Goldilocks, one of the most enduring and beloved Filipino brands, continues expanding as it rolled out an additional 30 franchise-owned stores in 2024. Goldilocks has 926 stores as of end-2023, of which 360 are franchised-owned stores. Goldilocks products are sold mostly in SM Supermarkets, which has 66 supermarkets, 54 hypermarkets, and 223 Savemore stores. SM has also acquired Cherry Foodarama and WalterMart supermarkets.
There are other examples of big corporations buying/selling profitable food brands. There is Republic Flour Mills (RFM), known for White King Flour and related products, buying the Royal pasta brand business, and the 1940s Selecta brand of ice cream and milk products. (Selecta bought the ice cream business from the Arce family in 1990.) In late 2012, RFM entered into a trademark and asset purchase agreement with The Pacific Meat Co., Inc., that divided the Swift brand production and marketing/distribution between them.

(Stored data)
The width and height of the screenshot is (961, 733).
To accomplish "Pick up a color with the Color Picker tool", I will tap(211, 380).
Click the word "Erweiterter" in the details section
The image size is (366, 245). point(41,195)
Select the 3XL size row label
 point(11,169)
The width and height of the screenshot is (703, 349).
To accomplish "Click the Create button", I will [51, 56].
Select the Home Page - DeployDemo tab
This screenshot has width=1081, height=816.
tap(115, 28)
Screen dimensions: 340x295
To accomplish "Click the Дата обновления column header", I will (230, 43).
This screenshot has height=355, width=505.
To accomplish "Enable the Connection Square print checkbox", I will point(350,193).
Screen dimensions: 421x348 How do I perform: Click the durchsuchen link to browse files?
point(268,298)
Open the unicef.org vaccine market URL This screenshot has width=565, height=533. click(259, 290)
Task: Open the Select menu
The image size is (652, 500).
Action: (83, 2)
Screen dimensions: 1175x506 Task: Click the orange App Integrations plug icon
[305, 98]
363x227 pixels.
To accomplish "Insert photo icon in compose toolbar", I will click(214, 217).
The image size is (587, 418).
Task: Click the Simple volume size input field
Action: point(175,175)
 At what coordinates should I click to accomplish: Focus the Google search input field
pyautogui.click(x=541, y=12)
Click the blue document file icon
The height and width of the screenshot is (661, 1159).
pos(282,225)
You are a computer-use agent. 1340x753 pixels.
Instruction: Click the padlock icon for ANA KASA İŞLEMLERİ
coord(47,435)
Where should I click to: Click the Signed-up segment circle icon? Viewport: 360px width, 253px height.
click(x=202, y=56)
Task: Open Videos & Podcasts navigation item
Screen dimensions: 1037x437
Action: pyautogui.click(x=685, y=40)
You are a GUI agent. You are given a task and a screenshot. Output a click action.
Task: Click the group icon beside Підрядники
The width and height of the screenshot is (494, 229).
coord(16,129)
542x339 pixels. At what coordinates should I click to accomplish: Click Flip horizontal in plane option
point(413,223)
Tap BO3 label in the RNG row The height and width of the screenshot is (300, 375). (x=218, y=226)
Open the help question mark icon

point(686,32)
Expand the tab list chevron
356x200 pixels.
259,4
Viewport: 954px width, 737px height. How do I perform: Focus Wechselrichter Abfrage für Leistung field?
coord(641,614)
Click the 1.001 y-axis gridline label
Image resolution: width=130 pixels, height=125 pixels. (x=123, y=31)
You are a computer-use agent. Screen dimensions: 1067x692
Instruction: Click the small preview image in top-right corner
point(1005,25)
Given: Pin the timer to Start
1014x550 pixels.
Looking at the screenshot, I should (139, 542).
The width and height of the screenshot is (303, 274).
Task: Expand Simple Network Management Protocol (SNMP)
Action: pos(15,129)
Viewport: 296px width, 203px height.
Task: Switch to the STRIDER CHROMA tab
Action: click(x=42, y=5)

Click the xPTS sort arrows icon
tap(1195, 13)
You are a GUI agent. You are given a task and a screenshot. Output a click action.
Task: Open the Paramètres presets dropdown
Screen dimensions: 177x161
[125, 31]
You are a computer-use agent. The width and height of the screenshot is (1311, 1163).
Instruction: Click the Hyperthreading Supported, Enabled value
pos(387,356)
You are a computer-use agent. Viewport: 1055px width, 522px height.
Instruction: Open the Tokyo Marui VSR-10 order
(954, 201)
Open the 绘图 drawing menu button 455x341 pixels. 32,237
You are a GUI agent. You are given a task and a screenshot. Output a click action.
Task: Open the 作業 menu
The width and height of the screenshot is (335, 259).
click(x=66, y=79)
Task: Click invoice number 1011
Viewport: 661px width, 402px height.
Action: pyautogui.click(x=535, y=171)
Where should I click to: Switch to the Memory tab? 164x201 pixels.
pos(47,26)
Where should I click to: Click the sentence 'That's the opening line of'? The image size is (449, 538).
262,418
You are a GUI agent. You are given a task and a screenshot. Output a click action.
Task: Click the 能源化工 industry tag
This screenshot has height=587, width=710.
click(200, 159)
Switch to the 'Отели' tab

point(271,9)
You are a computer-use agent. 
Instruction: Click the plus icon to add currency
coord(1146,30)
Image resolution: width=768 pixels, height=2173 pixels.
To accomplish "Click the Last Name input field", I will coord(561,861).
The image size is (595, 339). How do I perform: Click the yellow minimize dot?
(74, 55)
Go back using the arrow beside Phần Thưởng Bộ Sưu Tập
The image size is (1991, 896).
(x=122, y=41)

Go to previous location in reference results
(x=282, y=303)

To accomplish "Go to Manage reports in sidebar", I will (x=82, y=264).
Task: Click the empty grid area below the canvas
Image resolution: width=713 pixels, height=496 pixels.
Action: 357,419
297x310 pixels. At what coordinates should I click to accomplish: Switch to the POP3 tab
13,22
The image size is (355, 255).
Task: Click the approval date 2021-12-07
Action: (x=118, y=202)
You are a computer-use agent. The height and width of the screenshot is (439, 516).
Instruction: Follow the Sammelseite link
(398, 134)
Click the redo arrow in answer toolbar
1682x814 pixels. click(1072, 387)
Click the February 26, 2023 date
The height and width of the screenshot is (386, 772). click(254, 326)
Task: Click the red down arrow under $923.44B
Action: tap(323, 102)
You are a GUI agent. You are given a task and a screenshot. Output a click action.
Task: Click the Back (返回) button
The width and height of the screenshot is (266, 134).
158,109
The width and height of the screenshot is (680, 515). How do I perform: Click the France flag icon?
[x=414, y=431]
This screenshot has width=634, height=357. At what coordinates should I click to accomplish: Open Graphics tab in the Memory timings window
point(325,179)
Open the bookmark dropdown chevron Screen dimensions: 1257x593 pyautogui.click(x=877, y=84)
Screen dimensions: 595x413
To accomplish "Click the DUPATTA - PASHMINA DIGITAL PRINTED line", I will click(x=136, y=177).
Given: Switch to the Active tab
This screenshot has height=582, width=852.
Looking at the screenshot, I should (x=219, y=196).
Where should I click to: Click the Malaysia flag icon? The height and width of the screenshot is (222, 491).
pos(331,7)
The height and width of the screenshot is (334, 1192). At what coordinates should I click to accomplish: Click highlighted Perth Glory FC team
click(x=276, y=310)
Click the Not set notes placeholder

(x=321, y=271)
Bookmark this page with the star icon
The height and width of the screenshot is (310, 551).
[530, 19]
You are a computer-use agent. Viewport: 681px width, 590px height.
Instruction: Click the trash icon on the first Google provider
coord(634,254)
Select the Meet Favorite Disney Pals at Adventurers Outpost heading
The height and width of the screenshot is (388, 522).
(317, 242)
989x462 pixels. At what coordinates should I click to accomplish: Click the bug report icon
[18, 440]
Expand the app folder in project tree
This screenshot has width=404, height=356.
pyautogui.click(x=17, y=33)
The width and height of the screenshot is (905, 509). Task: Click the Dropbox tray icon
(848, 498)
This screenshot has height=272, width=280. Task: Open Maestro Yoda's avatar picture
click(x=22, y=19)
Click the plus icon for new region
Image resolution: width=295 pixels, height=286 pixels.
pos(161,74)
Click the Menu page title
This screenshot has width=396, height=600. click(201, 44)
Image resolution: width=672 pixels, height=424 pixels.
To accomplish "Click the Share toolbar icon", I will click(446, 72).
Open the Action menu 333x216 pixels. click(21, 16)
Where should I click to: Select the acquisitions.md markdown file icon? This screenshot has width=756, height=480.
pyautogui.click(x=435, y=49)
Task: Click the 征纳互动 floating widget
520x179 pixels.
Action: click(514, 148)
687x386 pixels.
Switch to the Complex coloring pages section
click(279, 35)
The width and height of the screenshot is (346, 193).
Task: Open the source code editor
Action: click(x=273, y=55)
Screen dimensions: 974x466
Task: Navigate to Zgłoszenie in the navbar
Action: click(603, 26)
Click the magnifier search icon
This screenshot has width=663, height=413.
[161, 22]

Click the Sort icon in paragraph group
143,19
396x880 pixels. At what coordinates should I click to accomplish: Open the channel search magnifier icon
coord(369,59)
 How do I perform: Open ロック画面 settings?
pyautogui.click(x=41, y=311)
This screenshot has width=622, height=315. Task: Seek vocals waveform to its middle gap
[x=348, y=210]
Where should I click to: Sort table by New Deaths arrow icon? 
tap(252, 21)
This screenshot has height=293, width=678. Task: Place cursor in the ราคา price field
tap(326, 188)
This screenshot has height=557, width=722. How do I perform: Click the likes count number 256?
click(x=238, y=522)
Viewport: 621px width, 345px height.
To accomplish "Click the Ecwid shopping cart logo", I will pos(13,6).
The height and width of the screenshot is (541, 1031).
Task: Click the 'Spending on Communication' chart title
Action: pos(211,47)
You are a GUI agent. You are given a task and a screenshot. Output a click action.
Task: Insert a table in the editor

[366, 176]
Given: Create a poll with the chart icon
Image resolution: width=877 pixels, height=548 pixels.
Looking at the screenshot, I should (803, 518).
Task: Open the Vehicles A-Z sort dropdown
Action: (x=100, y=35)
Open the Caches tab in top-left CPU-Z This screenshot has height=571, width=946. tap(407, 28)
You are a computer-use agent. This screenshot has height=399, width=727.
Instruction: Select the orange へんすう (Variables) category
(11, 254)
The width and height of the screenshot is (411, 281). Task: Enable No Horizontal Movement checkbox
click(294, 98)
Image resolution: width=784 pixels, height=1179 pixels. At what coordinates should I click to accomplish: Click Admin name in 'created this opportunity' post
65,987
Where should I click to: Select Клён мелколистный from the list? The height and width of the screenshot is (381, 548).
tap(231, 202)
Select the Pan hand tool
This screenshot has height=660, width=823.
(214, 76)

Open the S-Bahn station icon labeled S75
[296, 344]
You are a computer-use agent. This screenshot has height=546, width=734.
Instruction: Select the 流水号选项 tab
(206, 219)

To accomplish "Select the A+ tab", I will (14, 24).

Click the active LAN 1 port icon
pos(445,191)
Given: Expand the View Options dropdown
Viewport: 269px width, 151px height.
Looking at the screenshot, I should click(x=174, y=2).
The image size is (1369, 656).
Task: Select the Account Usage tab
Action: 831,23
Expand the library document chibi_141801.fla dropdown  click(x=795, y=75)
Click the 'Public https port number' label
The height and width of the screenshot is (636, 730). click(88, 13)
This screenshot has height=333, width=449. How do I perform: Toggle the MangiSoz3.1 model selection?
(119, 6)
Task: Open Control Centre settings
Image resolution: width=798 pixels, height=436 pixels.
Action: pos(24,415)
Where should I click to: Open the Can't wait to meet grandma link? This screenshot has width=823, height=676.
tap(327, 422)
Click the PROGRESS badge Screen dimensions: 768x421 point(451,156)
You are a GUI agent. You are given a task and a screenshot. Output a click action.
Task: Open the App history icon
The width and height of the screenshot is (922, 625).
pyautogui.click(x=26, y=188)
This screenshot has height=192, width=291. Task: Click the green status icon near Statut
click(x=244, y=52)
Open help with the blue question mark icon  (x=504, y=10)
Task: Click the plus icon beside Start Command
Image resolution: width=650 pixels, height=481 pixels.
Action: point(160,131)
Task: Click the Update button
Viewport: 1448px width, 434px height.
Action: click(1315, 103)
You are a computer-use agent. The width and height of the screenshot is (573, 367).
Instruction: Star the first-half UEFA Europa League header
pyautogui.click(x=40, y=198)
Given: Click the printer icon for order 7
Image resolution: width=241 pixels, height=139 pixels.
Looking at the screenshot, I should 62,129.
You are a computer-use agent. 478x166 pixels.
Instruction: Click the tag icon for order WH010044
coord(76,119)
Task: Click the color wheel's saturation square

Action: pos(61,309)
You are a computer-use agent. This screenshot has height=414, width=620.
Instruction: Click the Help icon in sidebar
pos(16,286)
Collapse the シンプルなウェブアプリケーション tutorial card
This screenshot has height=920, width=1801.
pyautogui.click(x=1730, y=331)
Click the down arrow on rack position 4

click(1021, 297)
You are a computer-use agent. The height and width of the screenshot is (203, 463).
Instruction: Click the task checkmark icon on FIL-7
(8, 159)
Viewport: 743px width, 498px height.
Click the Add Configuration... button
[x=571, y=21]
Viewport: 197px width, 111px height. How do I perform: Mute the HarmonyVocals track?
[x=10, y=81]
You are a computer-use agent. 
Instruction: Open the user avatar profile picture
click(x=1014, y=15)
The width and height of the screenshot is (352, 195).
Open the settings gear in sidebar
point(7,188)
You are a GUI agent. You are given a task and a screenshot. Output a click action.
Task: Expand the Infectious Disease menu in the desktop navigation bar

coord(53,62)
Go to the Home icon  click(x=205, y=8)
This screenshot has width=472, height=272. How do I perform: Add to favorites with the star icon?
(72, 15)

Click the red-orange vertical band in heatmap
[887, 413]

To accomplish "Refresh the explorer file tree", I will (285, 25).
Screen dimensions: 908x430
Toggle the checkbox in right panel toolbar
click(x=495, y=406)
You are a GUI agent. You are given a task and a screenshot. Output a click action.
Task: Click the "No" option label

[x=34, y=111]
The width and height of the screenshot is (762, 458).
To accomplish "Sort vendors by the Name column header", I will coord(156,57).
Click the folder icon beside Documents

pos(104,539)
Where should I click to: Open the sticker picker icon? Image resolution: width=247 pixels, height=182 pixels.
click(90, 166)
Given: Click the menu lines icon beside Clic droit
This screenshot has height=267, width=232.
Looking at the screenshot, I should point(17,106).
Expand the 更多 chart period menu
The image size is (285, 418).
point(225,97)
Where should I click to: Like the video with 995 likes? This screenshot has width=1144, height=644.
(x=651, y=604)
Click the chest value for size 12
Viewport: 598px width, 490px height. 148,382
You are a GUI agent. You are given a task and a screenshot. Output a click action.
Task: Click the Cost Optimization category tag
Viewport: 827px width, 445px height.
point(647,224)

• _What the task asks_
Reproduce the passage on Filipino food brands above word for word, starting with "Goldilocks, one of" and going on through "and WalterMart supermarkets.".

• _Exercise output_
Goldilocks, one of the most enduring and beloved Filipino brands, continues expanding as it rolled out an additional 30 franchise-owned stores in 2024. Goldilocks has 926 stores as of end-2023, of which 360 are franchised-owned stores. Goldilocks products are sold mostly in SM Supermarkets, which has 66 supermarkets, 54 hypermarkets, and 223 Savemore stores. SM has also acquired Cherry Foodarama and WalterMart supermarkets.